Correct ratio of positive to negative training examples for training a random forest-based binary classifier

Tags:

random-forest

I realized that the related question Positives/negatives proportion in train set suggested that a 1-to-1 ratio of positive to negative training examples is favorable for the Rocchio algorithm.

However, this question differs from the related question in that it concerns a random forest model and also in the following two ways.

1) I have plenty of training data to work with, and the main bottleneck on using more training examples is training iteration time. That is, I'd prefer not to take more than a night to train one ranker because I want to iterate quickly.

2) In practice, the classifier will probably see 1 positive example for every 4 negative examples.

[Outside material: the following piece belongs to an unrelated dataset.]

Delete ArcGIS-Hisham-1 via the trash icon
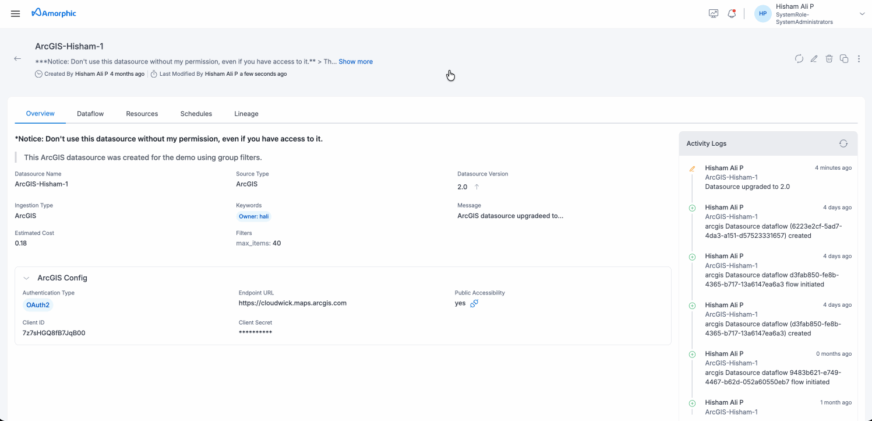Viewport: 872px width, 421px height. (829, 59)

In this situation, should I train using more negative examples than positive examples, or still equal numbers of positive and negative examples?

593

asked Jul 28 '13 05:07

merlin2011

Video Answer

2 Answers

See the section titled "Balancing prediction error" from the official documentation on random forests here: https://www.stat.berkeley.edu/~breiman/RandomForests/cc_home.htm#balance

I marked some parts in bold.

In summary, this seems to suggest that your training and test data should either

reflect the 1:4 ratio of classes that your real-life data will have or
you can have a 1:1 mix, but then you should carefully adjust the weights per class as demonstrated below till the OOB error rate on your desired (smaller) class is lowered

Hope that helps.

In some data sets, the prediction error between classes is highly unbalanced. Some classes have a low prediction error, others a high. This occurs usually when one class is much larger than another. Then random forests, trying to minimize overall error rate, will keep the error rate low on the large class while letting the smaller classes have a larger error rate. For instance, in drug discovery, where a given molecule is classified as active or not, it is common to have the actives outnumbered by 10 to 1, up to 100 to 1. In these situations the error rate on the interesting class (actives) will be very high.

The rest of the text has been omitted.